The input features of our methods are sequence, evolutive and functional
information. We have implemented PhD-SNP, a simple method based on
protein sequence and profile data. Recently, in
SNPs&GO, we improved the accuracy
of the detection of disease-related SAPs including protein functional
information. All the predictors has been tested using a cross-validation
procedure on a set of annotated SAPs selected from
SwissVar database. |
Protein folding is a complex process that is responsible for the formation
of the protein tree-dimensional structure. In our work we study the protein
folding focusing on two main aspects: the protein stability and the folding
kinetics. We are interested to predict the effect of single point protein
mutation on protein stability. To measure the effect of the mutation, we
use the variation of the free energy change (ddG) upon mutation that can be
calculated as the difference of the free energy variation (dG) for the
mutant and the wild-type proteins. If we consider the unfolding free
energy we
have that more stable mutations correspond to positive ddG values and less
stable mutants to negative ddG. In the 2004 we developed
I-Mutant
a neural network binary classification method to predict if a mutation
increase or decrease the protein stability using protein structure.

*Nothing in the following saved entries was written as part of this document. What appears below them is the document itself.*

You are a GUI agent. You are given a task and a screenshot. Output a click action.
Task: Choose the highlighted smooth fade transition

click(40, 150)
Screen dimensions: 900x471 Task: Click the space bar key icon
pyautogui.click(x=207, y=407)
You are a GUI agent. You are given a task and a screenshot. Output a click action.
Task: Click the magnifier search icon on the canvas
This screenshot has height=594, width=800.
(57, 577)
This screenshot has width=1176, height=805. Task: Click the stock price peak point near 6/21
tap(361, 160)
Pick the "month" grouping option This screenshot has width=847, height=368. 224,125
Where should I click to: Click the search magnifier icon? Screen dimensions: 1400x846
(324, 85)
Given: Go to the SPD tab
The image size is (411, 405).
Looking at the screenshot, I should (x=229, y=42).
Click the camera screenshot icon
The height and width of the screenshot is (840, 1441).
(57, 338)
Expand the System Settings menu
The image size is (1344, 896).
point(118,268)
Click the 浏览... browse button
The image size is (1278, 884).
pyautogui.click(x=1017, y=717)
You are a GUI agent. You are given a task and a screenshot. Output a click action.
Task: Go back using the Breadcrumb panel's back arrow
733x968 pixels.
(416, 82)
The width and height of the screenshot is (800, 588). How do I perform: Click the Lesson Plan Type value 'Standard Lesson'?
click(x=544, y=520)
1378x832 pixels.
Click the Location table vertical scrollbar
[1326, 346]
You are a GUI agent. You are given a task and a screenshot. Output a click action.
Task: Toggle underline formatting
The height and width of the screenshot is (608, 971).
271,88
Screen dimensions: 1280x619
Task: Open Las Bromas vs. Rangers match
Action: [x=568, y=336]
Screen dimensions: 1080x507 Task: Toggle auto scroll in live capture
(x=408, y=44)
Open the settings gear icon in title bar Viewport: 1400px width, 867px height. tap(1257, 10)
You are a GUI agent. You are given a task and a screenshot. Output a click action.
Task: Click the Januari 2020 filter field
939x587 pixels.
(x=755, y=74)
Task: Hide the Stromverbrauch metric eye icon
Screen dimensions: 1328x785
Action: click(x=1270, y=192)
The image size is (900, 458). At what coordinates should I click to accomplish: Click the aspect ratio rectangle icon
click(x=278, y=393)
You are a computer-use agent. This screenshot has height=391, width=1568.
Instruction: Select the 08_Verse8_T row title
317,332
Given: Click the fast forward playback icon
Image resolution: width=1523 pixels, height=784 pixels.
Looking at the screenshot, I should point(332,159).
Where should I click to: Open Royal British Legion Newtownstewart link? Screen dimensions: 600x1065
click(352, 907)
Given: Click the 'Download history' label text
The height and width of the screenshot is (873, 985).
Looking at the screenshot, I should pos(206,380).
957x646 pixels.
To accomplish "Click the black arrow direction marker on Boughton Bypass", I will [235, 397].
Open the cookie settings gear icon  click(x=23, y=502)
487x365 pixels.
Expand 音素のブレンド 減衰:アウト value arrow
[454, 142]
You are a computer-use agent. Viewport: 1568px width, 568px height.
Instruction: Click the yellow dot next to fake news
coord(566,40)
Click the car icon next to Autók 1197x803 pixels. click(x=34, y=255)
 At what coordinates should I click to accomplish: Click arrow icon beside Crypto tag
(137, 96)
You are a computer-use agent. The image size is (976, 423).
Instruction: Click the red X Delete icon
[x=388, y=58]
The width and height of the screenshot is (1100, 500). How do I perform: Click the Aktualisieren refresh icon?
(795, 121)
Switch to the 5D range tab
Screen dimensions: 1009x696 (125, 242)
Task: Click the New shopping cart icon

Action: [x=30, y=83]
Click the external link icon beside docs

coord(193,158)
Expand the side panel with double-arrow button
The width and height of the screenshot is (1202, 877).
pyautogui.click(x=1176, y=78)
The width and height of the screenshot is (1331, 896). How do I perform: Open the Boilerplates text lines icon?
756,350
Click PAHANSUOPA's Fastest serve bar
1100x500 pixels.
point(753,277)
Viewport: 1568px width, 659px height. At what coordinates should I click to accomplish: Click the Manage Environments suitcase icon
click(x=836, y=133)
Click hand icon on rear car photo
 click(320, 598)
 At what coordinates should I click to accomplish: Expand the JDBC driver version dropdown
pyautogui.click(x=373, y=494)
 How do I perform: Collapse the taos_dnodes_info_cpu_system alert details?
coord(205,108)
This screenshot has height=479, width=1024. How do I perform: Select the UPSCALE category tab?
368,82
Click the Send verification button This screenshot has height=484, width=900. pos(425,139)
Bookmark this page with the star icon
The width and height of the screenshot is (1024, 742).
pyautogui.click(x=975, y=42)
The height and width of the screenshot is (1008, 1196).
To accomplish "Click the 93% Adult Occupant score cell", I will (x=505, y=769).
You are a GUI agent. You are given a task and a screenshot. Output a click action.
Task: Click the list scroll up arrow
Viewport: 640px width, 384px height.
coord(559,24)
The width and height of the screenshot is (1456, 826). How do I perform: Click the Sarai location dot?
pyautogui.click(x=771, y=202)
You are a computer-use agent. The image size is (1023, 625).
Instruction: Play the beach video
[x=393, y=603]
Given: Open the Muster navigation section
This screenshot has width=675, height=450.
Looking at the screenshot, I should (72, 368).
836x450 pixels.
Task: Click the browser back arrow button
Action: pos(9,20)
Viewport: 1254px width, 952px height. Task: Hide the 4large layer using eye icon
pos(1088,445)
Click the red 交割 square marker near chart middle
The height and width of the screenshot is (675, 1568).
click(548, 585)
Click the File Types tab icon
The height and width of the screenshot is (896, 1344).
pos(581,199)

In the 2005 the second version of the program
I-Mutant2.0 has been
implemented to predict ddG value using only sequence information.
All this methods has been tested using a cross-validation procedure on
a set of ddG values extracted from
Protherm database.
Currently a new version of the tool is under development. |
The structure of biologically relevant macromolecules such as protein and
RNA is important to understand their function. According to this hypothesis
the structure is important to infer the function. Our group
is developing methods for structural alignment to
extract common feature between different molecules and use them to predict
unknown structure. In the 2008
SARA algorithm has been implemented to align RNA tree-dimensional
structures. A new pipeline using SARA program has been used to assign
RNA function using structure similarity. |